• Things to do
A. From the passage on the history of Internet regulation, extract the portion that begins at the words "Correcting the [Revisionist]" and stops after the words "administration) until 2015.".
B. According to the passage on the history of Internet regulation, in what month and year did the Clinton FCC's Office of Plans and Policy publish its working paper?
C. Write the next part of the passage on the history of Internet regulation, beginning after its final sentence.

May 30, 2017 11:20 AM

Correcting the [Revisionist] History of Internet Regulation

The FCC's NPRM to re-examine its Net Neutrality rules was just adopted and, with it, the Internet giants' advocacy groups have launched a misinformation campaign.  Over the past couple weeks, a number of articles have appeared that float revisionist history in an attempt  to embarrass FCC Chairman Ajit Pai--who aims  to return Internet regulation to the "light touch" approach favored since the dawn of the commercial Internet (during the Clinton administration) until 2015.

First, the Washington Post (owned by web giant Amazon) offered an "analysis" entitled "The Trump administration gets the history of Internet regulations all wrong."  Then, the website Ars Technica took the Post's "analysis" as fact to deliver an article with the even-more-smugly-insulting title, "Ajit Pai accidentally supports utility rules and open access networks."   More recently, the website TechCrunch repeated many of the same mistaken facts, but divorced from the "gotcha" rhetoric in the first two articles. 

The contortions these writers have gone through to argue that Chairman Pai inaccurately described Clinton era Internet policy could have been avoided had they gone straight to the horse's mouth.  The Clinton FCC's Office of Plans and Policy conveniently published a "Working Paper," in July of 1999, which provides great detail on the agency's approach to Internet regulation.  The paper is entitled "The FCC and the Unregulation of the Internet." (emphasis added)   

Most of the inaccurate narratives in the advocacy referenced above essentially conflate Title II of the Communications Act of 1934, the Telecommunications Act of 1996 ("Telecom Act" or "the Act"), and pre-Telecom Act FCC service classifications.  Let's try to go through some examples in context.    

"Without government oversight, phone companies could have prevented dial-up Internet service providers from even connecting to customers." (Post)

"Those [Title II] rules kept phone companies from charging dial-up Internet providers extra or blocking their connections." (Post)

Not true. In 1980 the FCC commenced a series of rulemakings (the "Computer Inquiries")  in which it decided not to regulate--at all--the new "enhanced services" being created through the combination of computer and telephone services. Telephone services would continue to be subject to the existing web of FCC, DoJ, through the MFJ  (the settlement order resulting from the AT&T antitrust case), and state regulations that already applied to these services.

• Data block
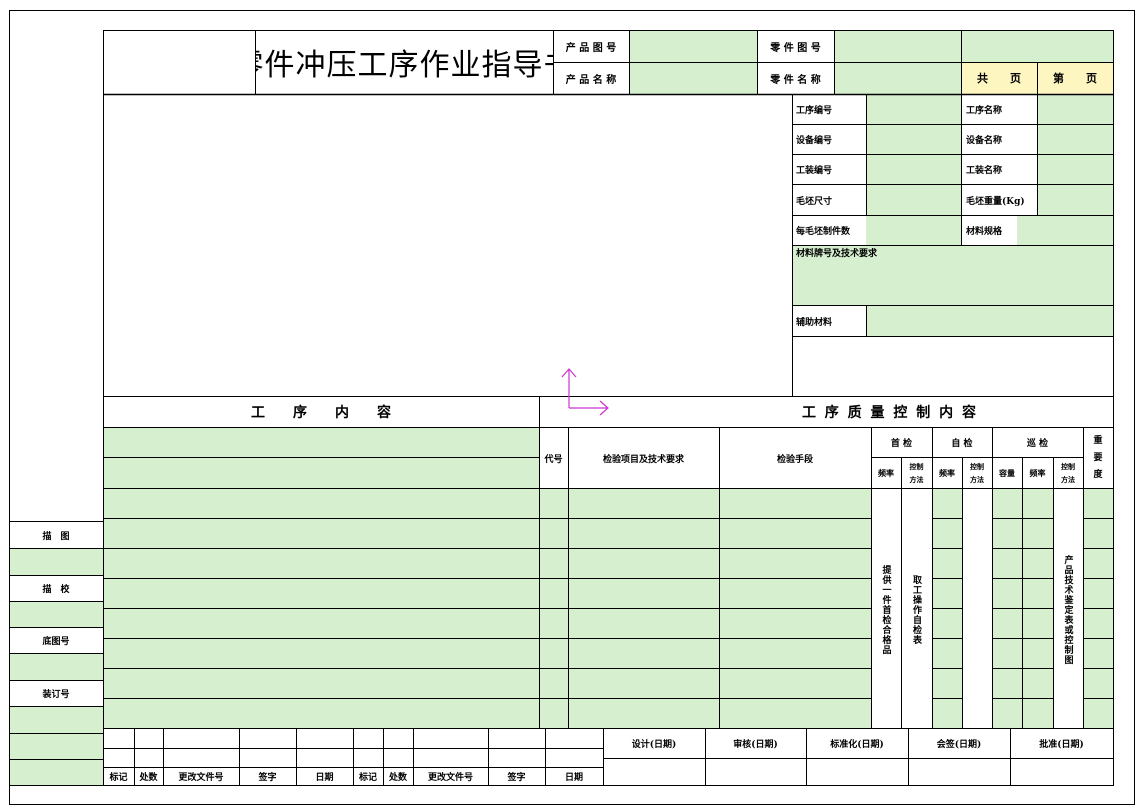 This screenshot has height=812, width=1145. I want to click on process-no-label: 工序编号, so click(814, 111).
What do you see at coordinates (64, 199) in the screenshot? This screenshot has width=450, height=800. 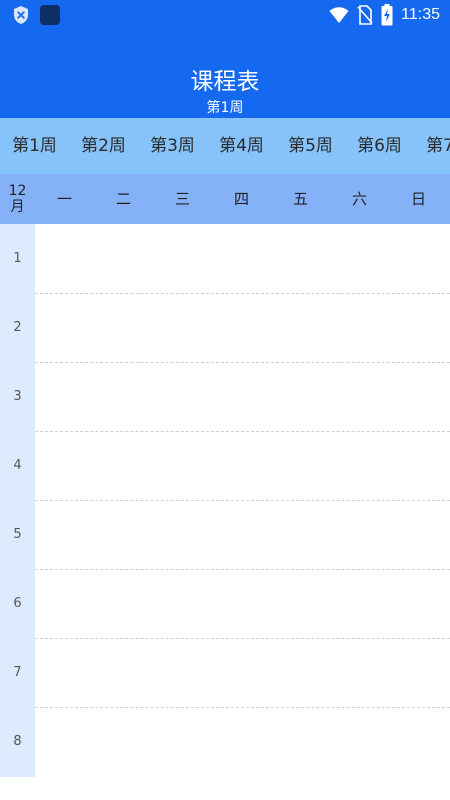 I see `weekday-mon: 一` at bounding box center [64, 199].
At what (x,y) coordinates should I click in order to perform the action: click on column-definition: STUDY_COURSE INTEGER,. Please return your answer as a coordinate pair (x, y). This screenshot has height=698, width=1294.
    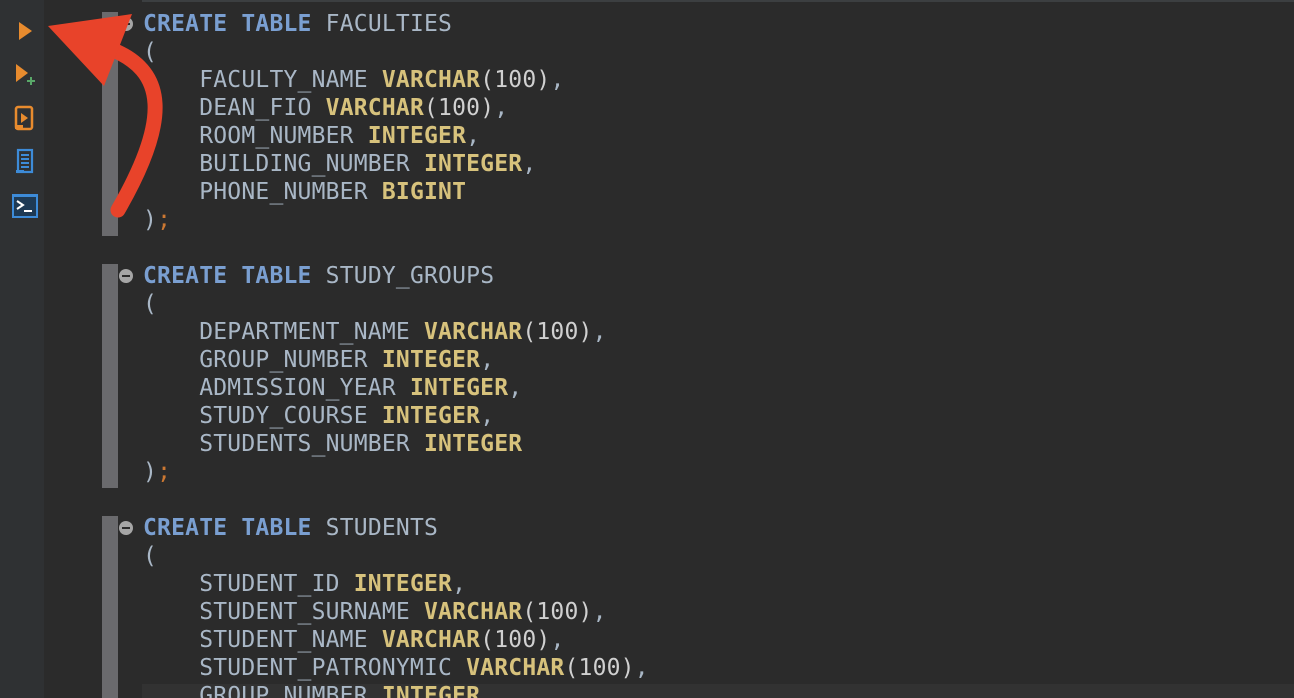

• Responses to the exercise
A.
Correcting the [Revisionist] History of Internet Regulation

The FCC's NPRM to re-examine its Net Neutrality rules was just adopted and, with it, the Internet giants' advocacy groups have launched a misinformation campaign.  Over the past couple weeks, a number of articles have appeared that float revisionist history in an attempt  to embarrass FCC Chairman Ajit Pai--who aims  to return Internet regulation to the "light touch" approach favored since the dawn of the commercial Internet (during the Clinton administration) until 2015.

B. July 1999.

C.
This meant that a call to an "enhanced service provider," like an ISP, was treated like a call to any other end-user.  No additional charges applied because dial-up service was a call to an unregulated end-user.  Aside from having no commercial incentive to block ISP customers (in those days, customers often bought an extra line just to access the Internet), a telephone company who refused to route an end-user's call to an ISP would have been in violation of numerous federal and state laws/regulations.

"The FCC regulated phone companies under Title II of the Communications Act of 1934, which mandates that the agency ensure that services like telephone networks treat all customers equally."
 
Not exactly.  As noted, the FCC, the DoJ (through the MFJ), and state regulators all regulated some aspect of telephone companies' provision of local telephone services.  While Title II certainly applied to these services, Title II did not "require that . . . telephone networks treat all customers the same." It does, however, require that all services be available to similarly-situated customers on similar terms and conditions.  See 47 U.S.C. Sect 202(a)
 
"In 1999, the FCC used its authority under that section [Title 2] of the law to enact "line-sharing" rules that forced phone companies to let competitors offer DSL over their existing telephone networks. . . ."  (Post)  

Sort of, but needs clarification. This statement conflates the general common carrier obligations of Title II under the 1934 Act with the additional specific obligations Congress imposed on incumbent local exchange carriers ("ILECs") under the Telecommunications Act of 1996 ("the Act").  In exchange for the ability to provide long distance voice service, ILECs had to undertake additional obligations to open the local exchange market to competition.  See 47 USC Secs 251 (c) and (d).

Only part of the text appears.